Exercise brief: Identify each line in the records below that contains the word "section", and copy it.

Records from a data source
'''

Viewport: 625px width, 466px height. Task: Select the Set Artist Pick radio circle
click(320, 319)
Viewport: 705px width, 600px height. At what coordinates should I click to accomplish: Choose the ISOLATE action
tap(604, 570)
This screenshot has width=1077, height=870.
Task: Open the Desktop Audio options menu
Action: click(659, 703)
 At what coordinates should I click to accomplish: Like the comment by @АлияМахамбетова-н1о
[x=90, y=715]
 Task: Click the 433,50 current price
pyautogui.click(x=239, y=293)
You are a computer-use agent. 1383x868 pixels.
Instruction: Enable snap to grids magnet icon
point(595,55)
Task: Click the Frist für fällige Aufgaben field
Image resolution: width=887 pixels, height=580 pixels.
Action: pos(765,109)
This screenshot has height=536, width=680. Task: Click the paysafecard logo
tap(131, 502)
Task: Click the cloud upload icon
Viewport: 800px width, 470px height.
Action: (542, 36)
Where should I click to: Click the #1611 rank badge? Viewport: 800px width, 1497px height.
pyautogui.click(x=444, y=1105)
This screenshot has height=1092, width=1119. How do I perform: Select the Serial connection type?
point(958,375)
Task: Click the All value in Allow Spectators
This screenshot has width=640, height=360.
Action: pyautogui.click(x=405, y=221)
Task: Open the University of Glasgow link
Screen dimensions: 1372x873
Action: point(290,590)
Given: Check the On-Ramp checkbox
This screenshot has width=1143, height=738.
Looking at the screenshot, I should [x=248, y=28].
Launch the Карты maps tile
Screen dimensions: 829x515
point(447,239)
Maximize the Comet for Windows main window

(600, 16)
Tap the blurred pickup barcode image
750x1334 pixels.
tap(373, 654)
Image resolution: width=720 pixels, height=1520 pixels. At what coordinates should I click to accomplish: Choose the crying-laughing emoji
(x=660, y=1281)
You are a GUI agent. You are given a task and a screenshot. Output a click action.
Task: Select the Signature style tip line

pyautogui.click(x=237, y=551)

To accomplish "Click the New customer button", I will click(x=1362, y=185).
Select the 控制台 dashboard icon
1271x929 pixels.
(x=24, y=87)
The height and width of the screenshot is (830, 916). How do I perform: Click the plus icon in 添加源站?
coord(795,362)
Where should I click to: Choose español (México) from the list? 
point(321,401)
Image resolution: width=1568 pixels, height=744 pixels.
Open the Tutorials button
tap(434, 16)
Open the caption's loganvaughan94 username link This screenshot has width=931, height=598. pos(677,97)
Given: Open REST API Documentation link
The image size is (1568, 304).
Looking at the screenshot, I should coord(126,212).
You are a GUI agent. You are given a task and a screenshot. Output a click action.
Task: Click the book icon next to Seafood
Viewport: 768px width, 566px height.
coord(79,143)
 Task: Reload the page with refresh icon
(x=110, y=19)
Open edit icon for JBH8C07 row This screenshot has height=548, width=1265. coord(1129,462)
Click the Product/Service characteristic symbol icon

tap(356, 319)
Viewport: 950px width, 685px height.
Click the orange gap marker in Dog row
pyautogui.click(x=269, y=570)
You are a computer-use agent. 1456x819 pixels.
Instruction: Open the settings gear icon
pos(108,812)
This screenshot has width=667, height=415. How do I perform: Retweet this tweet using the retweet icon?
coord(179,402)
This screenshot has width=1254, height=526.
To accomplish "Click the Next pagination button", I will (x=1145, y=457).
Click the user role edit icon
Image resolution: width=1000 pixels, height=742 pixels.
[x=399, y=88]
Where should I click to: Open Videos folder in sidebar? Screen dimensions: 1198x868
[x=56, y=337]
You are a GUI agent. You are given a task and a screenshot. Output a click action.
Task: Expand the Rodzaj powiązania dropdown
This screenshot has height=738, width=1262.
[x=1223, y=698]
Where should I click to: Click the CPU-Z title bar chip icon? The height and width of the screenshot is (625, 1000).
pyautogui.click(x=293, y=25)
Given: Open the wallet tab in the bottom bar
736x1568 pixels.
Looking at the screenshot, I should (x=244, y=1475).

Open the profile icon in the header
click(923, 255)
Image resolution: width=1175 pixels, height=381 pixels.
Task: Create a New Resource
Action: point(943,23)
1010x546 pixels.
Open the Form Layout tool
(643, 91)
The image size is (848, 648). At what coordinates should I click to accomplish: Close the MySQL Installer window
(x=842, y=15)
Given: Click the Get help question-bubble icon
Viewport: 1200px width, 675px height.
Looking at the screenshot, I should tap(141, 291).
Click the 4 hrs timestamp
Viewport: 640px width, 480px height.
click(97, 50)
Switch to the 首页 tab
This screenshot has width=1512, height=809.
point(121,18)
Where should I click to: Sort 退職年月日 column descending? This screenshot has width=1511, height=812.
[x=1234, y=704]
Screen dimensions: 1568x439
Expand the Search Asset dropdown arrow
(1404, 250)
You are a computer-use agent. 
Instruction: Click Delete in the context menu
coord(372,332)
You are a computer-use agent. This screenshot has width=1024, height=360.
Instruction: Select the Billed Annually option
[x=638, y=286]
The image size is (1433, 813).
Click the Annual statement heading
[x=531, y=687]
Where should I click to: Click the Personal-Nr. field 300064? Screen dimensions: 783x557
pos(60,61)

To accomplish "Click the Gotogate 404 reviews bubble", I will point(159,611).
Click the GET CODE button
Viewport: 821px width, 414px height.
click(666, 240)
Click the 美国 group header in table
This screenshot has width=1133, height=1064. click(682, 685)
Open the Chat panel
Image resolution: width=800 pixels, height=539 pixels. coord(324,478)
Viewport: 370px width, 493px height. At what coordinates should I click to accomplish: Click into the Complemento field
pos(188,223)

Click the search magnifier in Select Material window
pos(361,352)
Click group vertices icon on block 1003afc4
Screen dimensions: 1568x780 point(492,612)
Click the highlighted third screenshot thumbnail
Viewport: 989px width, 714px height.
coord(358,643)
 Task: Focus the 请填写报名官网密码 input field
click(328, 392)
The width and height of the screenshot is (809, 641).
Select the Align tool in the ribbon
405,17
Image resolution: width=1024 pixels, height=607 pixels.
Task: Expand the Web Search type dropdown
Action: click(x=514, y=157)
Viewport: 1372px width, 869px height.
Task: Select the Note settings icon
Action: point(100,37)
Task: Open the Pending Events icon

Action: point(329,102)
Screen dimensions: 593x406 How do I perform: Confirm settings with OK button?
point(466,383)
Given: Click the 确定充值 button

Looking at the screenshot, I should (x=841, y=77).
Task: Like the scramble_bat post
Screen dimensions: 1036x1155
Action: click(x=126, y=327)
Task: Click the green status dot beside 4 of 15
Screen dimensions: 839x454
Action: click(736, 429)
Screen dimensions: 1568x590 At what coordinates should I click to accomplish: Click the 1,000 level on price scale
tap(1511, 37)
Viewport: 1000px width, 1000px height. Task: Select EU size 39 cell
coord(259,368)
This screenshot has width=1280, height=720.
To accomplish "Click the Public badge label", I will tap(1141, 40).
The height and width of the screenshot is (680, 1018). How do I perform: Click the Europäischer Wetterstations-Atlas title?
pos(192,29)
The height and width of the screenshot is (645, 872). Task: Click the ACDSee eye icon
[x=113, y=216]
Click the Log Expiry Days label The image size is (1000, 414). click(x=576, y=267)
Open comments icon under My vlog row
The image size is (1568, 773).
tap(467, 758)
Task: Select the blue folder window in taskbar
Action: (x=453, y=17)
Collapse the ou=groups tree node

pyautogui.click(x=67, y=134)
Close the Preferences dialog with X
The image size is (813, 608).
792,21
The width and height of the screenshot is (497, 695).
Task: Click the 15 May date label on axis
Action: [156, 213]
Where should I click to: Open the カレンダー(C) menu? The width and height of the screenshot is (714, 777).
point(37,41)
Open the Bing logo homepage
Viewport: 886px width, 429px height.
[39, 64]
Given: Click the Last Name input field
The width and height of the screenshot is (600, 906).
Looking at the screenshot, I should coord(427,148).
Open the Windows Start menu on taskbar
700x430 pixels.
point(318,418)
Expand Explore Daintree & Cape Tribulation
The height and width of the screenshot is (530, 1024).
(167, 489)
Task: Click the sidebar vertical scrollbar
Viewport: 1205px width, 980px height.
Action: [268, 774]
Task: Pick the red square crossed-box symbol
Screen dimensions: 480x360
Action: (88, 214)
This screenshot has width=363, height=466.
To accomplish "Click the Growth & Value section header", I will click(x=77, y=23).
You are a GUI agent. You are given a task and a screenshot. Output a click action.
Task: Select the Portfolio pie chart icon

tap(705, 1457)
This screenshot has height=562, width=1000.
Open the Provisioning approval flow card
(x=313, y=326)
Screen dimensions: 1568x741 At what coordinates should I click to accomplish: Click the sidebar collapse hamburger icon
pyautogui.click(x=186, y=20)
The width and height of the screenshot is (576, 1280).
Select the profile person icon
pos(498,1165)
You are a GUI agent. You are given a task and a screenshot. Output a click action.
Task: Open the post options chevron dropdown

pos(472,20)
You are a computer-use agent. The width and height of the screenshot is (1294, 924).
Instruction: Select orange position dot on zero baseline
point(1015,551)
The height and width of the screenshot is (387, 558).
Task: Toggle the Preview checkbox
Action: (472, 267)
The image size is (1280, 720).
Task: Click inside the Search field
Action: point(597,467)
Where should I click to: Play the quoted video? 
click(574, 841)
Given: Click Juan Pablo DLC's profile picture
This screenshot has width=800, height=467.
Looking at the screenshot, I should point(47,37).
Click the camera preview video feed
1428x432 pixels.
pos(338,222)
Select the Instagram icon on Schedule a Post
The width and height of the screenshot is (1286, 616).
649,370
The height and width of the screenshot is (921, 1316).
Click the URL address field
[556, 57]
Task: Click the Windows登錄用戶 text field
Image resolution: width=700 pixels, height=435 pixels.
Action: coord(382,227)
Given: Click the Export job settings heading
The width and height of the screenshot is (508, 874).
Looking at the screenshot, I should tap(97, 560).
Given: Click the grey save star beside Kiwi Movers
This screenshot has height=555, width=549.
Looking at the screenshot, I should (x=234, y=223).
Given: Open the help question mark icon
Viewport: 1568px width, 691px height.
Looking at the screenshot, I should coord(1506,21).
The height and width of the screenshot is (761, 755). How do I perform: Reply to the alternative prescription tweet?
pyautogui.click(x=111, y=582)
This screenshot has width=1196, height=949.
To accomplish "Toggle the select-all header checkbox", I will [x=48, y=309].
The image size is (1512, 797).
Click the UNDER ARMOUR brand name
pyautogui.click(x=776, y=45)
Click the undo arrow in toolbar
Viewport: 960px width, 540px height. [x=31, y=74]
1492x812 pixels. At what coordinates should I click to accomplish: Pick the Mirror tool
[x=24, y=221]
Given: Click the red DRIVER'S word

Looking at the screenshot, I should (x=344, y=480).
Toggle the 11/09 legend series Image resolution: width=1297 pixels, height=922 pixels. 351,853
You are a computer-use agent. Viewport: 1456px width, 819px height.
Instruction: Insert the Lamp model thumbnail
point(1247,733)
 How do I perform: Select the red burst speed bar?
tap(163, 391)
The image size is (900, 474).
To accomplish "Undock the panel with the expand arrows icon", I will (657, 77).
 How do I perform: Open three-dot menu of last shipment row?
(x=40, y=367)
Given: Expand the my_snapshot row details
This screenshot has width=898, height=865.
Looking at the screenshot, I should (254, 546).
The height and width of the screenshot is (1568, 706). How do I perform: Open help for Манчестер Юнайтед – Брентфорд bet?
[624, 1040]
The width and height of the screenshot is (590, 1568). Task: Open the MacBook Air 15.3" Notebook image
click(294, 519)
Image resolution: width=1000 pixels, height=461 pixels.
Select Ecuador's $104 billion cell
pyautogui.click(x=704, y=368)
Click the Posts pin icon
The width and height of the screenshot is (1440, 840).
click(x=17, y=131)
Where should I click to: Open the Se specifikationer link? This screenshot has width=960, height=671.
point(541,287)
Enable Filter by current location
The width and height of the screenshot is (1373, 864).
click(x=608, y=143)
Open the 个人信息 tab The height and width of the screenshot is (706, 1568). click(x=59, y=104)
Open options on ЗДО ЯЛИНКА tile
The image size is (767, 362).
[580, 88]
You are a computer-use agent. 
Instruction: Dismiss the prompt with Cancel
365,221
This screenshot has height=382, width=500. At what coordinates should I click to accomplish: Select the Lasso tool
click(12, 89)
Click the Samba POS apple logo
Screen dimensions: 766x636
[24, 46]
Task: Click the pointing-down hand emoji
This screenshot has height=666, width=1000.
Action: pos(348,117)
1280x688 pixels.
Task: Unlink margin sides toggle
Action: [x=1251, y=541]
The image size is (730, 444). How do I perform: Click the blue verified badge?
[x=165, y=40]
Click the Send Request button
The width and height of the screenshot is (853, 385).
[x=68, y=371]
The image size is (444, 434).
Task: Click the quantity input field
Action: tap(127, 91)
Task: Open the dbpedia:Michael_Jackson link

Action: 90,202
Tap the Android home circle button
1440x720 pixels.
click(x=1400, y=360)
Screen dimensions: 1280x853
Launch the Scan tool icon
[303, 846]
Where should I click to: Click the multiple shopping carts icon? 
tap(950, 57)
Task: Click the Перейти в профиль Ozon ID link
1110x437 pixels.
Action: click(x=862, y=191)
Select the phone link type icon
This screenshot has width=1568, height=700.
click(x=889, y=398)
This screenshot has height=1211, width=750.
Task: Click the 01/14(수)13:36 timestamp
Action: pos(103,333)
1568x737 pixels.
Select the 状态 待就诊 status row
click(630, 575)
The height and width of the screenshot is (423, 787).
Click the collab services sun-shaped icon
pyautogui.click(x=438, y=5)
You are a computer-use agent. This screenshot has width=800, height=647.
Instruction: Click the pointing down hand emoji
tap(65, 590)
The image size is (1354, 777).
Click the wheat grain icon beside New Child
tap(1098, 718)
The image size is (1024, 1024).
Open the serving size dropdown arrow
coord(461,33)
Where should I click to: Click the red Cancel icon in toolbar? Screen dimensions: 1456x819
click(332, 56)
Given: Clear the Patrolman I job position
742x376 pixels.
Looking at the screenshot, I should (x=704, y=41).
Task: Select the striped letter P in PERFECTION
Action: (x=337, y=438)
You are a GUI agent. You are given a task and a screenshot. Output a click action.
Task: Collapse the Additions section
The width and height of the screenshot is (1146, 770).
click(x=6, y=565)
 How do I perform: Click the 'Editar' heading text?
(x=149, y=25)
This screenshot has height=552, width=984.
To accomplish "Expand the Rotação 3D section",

'''

Reply:
To accomplish "Click the Growth & Value section header", I will click(x=77, y=23).
Task: Collapse the Additions section
To accomplish "Expand the Rotação 3D section",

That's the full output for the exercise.